┌────────
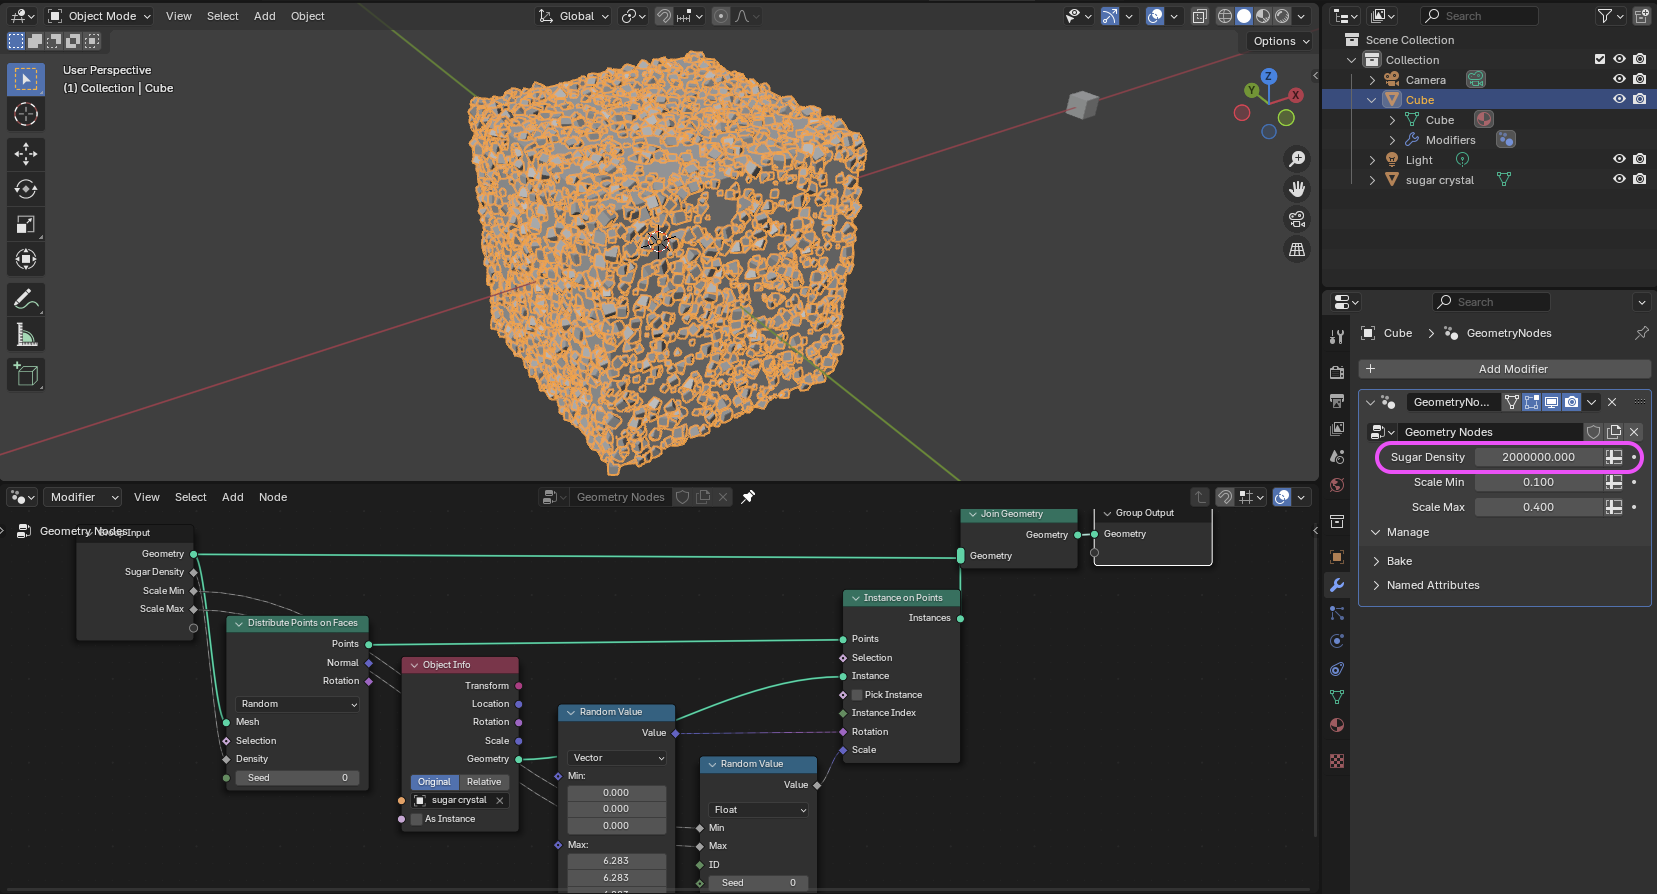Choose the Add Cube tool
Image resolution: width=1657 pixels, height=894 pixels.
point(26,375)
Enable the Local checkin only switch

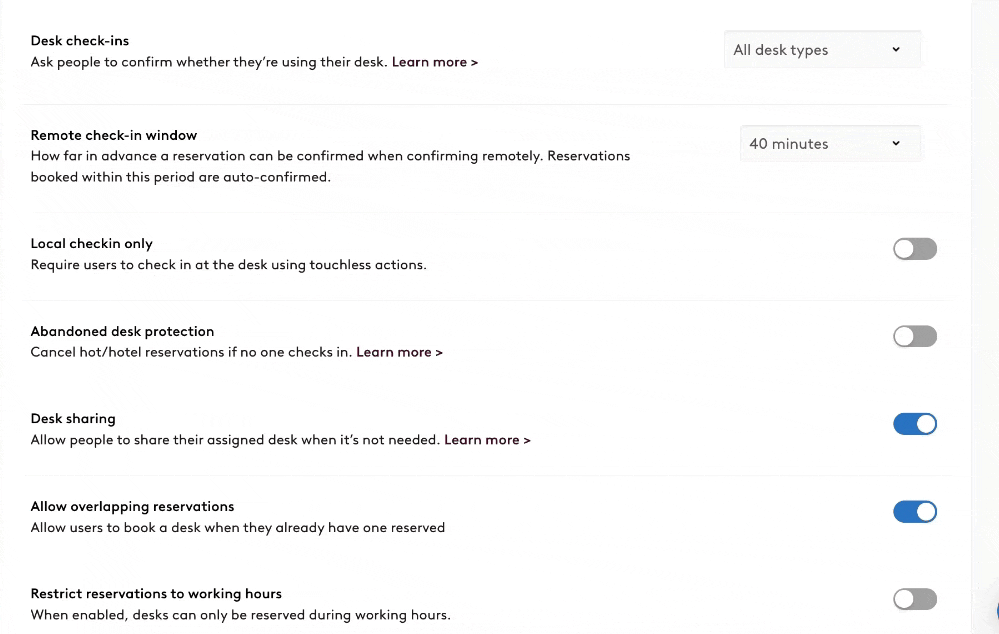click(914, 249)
└────────
┌────────
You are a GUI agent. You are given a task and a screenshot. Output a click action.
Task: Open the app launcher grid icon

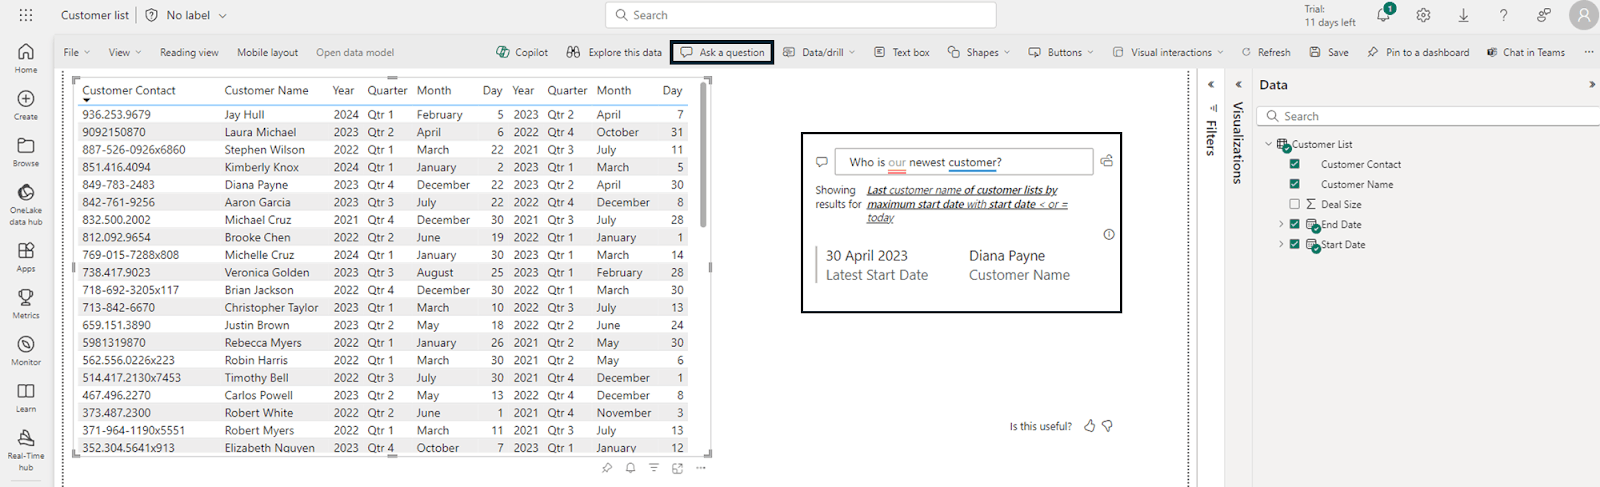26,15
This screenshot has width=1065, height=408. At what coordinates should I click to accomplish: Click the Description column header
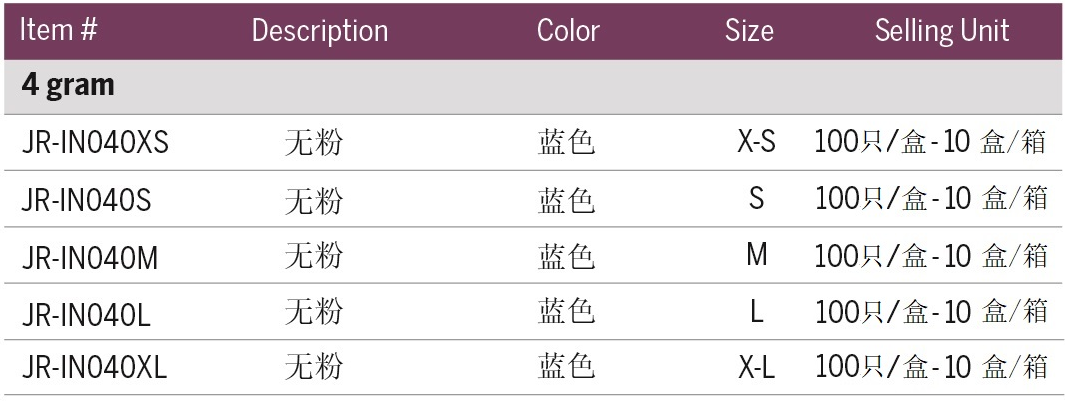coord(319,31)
└────────
┌────────
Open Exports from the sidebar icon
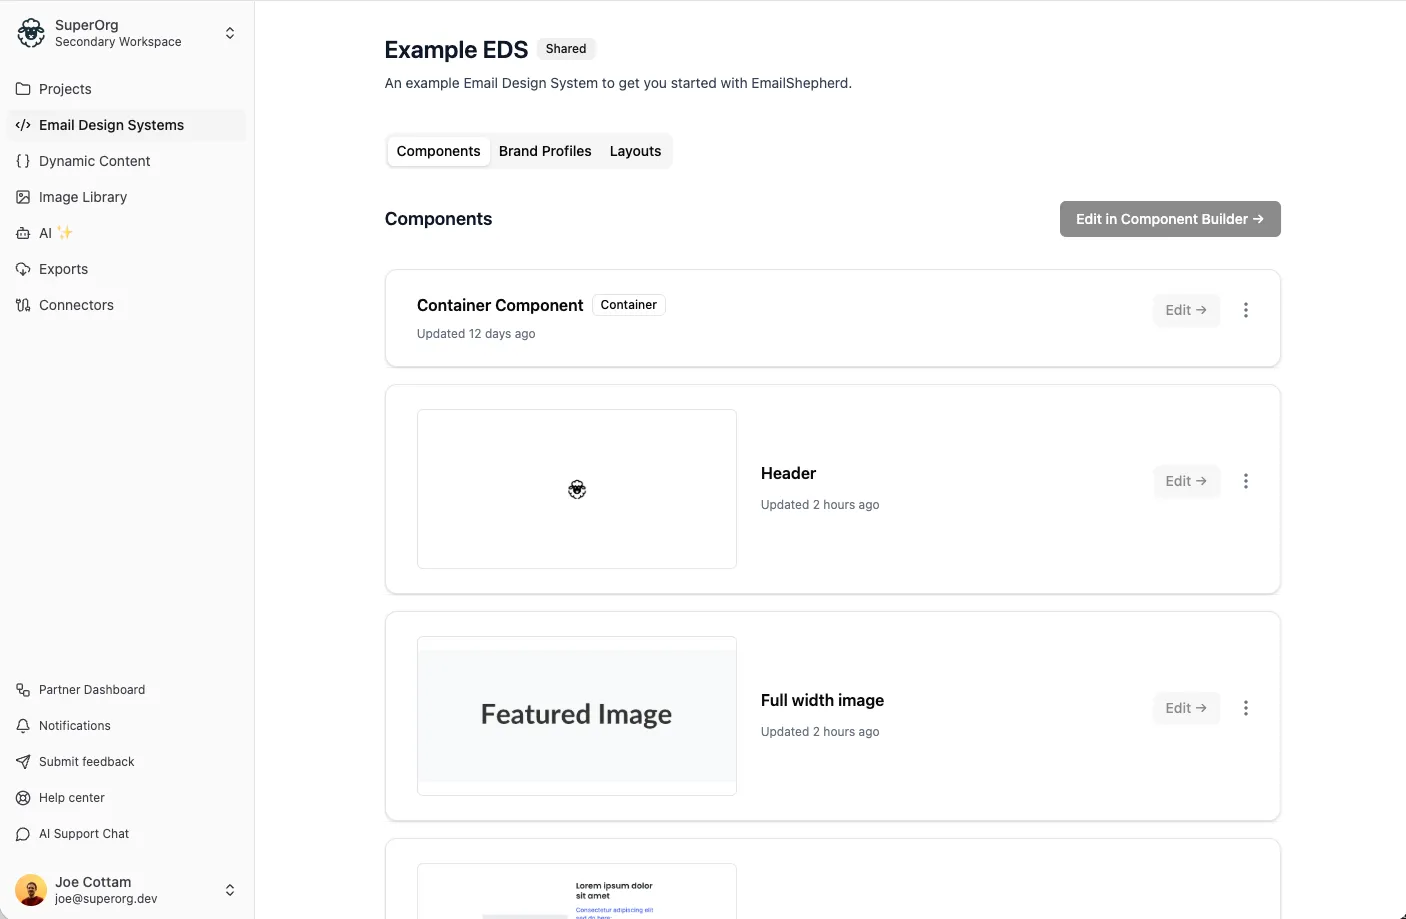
└────────
Rewrite the items above as a JSON list of strings, one string per line, starting at the line that contains "This screenshot has" and ending at the line that contains "coord(319,31)". Leave out blank lines and the pictures.

[
  "This screenshot has width=1065, height=408. At what coordinates should I click to accomplish: Click the Description column header",
  "coord(319,31)"
]